The headline numbers for autonomous coding are strong. K2.6 scores 58.6 on SWE-Bench Pro, compared to 57.7 for GPT-5.4 and 53.4 for Claude Opus 4.6, according to Moonshot’s technical blog. On Terminal-Bench 2.0, it hits 66.7 versus 65.4 for both GPT-5.4 and Claude Opus 4.6. On Humanity’s Last Exam with tools, it leads at 54.0, ahead of Claude Opus 4.6 (53.0) and GPT-5.4 (52.1), according to MarkTechPost.
Architecture
K2.6 uses a MoE architecture with 384 total experts, 8 selected per token plus 1 shared expert always active, resulting in 32 billion active parameters per forward pass out of the 1 trillion total. It supports 256K token context, uses Multi-head Latent Attention, and includes a 400M parameter MoonViT vision encoder for native image and video input, according to Moonshot’s blog.
12-Hour Coding Sessions
Two case studies demonstrate what “long-horizon” means in practice. In the first, K2.6 deployed the Qwen3.5-0.8B model locally on a Mac and optimized inference in Zig, a niche programming language. Across 4,000+ tool calls over 12 hours and 14 iterations, it improved throughput from roughly 15 to 193 tokens per second, approximately 20% faster than LM Studio, according to Moonshot.

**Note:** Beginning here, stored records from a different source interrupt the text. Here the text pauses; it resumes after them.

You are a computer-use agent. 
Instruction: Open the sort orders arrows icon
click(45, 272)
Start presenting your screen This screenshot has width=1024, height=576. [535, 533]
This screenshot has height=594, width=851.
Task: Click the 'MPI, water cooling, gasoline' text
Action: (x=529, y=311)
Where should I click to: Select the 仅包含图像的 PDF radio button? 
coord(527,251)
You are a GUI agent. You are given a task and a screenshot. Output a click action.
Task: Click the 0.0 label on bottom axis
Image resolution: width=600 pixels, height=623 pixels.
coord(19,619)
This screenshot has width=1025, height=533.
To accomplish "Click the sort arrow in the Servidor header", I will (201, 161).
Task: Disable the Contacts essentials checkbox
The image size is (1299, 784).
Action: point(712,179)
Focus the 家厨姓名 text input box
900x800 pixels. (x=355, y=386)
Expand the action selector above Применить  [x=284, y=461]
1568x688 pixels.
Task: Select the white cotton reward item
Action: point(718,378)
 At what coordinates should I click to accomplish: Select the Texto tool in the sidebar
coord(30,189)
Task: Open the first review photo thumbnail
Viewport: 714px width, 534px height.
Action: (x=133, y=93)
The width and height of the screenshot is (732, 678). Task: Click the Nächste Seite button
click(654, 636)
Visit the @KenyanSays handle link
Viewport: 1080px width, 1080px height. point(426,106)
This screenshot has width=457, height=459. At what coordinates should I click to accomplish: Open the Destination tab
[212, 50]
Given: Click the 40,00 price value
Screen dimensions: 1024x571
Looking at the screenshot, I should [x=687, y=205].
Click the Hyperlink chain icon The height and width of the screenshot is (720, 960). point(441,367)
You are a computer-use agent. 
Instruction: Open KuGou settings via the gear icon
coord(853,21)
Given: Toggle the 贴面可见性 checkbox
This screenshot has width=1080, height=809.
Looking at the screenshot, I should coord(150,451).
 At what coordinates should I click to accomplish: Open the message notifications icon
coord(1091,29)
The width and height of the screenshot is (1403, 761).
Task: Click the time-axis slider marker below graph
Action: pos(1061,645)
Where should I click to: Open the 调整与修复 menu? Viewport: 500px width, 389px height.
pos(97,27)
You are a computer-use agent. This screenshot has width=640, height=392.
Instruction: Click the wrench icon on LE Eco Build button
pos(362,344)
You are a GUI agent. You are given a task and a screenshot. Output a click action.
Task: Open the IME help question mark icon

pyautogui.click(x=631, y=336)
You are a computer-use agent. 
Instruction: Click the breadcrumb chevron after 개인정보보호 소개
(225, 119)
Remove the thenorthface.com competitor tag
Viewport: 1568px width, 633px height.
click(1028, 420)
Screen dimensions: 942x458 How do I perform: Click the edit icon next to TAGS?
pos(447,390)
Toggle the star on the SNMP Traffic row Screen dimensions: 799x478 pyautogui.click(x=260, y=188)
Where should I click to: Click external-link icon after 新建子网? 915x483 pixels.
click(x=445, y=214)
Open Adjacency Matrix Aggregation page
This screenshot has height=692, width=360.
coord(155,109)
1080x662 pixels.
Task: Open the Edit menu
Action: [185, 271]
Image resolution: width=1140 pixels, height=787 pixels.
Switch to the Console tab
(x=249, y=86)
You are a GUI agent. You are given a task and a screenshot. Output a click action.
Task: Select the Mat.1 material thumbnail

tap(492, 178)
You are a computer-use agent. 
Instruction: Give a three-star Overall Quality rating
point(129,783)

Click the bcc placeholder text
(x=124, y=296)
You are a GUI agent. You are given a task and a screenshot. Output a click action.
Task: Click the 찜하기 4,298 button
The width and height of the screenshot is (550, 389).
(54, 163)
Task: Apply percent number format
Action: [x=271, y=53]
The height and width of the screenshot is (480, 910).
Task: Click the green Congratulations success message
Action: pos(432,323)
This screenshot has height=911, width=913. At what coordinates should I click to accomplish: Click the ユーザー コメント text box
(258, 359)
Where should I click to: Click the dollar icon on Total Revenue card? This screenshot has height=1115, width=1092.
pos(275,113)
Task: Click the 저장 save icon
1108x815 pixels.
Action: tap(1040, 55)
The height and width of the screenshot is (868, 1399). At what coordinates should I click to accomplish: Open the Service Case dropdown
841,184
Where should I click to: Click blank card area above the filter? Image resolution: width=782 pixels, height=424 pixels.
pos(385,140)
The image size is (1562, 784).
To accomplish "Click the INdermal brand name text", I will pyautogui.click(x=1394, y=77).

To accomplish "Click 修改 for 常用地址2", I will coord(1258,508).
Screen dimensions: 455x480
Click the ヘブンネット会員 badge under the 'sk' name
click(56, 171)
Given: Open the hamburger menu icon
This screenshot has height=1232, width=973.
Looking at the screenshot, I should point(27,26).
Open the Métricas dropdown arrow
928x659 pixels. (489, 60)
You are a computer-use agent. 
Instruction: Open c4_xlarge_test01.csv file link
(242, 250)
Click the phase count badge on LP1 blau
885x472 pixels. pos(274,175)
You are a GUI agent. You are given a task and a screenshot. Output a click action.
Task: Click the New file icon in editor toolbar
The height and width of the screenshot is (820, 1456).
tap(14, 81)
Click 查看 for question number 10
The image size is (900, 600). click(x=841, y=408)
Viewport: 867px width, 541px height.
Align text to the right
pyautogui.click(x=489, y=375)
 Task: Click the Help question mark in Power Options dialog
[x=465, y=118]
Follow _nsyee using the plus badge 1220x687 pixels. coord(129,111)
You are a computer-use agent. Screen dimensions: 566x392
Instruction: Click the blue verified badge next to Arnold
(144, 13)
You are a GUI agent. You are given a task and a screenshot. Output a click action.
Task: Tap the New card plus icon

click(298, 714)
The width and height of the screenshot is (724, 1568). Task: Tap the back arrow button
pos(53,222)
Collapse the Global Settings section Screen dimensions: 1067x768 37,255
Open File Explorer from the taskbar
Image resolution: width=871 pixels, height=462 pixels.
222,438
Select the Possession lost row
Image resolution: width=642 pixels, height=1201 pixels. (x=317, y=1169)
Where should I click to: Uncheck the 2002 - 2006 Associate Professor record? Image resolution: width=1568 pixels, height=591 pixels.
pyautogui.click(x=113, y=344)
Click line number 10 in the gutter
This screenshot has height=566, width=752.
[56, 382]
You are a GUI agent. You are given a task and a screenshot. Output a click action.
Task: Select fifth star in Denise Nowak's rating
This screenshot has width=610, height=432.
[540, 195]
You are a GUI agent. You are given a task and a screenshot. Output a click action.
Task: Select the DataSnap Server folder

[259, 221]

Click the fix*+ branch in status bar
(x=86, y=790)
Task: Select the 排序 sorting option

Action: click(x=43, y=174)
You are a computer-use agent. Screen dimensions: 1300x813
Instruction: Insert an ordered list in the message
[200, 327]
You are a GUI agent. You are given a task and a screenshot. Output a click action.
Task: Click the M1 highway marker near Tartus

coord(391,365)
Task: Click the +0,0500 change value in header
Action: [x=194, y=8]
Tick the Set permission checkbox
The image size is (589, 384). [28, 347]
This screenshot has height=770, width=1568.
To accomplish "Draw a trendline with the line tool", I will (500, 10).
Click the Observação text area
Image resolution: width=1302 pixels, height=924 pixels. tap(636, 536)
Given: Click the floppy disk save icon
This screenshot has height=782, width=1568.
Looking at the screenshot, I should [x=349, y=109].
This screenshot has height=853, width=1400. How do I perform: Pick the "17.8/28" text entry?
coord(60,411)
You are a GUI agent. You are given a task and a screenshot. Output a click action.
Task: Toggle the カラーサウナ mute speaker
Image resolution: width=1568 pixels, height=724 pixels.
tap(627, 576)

In the second, K2.6 overhauled exchange-core, an 8-year-old open-source financial matching engine. Over 13 hours, it iterated through 12 optimization strategies with 1,000+ tool calls, modifying 4,000+ lines of code. It analyzed CPU flame graphs, reconfigured the core thread topology, and extracted a 185% median throughput increase (0.43 to 1.24 MT/s), per MarkTechPost.
ZDNET reported that Moonshot also demonstrated K2.6 building a full SysY compiler from scratch in 10 hours, passing 140 functional tests without human input.
Agent Swarms
The swarm architecture scales to 300 sub-agents executing across 4,000 coordinated steps simultaneously, according to MarkTechPost. Each agent specializes in a different skill. One researches, another writes, another tests, another organizes output. Moonshot AI founder Zhilin Yang told ZDNET: “By orchestrating 100 or even 1,000 sub-agents in parallel, we can accomplish complex tasks within a timeframe that is tolerable for the real world.”
Industry Validation
Multiple companies provided beta feedback in the release. Augment Code noted K2.6’s “surgical precision in large codebases” and ability to pivot when initial paths are blocked. Baseten said the model “excels on coding tasks at a level comparable to leading closed source models.” Factory.ai reported a 15% improvement over K2.5 on their benchmarks. Ollama confirmed it works out of the box with all integrations, according to Moonshot’s blog.
Open-Source Positioning
K2.6 is available via Kimi.com, the Kimi App, the API, and Kimi Code CLI. It shares the same architecture as K2.5, so existing deployment configurations carry over. The release continues a pattern of Chinese labs shipping competitive open-source models. Combined with Alibaba’s Qwen 3.6 release last week and DeepSeek’s V4, the open-source agent infrastructure stack is increasingly built in China while the commercial stack remains Western. For builders choosing between closed-source APIs and self-hosted alternatives, the performance gap on coding benchmarks has effectively closed.